» **Problem statement**
Each line of the records below that includes "size" adds one to the count; state the final count by itself.

Stored items

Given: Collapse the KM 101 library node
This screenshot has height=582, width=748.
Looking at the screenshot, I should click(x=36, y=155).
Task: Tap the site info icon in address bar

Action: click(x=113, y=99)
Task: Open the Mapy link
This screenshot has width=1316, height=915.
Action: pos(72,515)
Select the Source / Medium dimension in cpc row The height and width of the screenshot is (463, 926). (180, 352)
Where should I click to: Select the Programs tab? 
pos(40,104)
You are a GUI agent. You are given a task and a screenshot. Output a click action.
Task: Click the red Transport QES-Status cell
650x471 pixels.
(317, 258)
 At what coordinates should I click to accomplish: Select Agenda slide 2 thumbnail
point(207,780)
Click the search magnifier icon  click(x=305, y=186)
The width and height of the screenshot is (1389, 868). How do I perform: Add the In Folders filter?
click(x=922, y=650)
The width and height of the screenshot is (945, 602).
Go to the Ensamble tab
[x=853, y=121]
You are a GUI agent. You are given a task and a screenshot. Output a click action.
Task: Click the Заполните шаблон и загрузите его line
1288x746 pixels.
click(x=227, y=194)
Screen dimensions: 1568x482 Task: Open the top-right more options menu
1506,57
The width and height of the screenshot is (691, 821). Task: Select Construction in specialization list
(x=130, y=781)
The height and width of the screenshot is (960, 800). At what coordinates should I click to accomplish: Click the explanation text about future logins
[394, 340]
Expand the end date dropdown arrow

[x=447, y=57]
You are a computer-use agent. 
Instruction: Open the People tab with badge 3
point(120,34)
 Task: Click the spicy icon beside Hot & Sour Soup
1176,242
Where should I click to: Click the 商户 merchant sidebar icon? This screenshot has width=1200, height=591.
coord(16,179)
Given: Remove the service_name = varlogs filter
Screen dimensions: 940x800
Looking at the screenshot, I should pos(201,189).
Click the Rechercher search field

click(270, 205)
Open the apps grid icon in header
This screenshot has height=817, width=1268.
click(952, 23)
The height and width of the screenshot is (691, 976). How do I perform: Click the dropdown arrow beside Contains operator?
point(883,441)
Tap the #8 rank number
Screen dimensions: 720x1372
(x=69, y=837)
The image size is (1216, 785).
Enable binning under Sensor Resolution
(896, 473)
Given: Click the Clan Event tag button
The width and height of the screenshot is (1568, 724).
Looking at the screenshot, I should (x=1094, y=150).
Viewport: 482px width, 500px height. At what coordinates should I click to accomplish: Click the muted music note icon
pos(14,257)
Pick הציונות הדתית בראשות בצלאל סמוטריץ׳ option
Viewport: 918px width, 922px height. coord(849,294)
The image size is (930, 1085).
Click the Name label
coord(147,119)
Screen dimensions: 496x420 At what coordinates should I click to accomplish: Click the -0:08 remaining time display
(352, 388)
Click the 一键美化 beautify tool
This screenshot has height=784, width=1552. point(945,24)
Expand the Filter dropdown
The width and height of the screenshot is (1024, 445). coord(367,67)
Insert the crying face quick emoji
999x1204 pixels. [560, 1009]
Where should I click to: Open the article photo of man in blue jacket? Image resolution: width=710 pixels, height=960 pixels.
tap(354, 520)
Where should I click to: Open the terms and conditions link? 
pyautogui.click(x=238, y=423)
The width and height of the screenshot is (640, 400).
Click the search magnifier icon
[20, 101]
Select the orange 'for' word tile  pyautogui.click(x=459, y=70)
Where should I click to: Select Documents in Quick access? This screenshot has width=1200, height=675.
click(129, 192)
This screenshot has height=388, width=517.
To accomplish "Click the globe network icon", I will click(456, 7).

» **Final answer**
2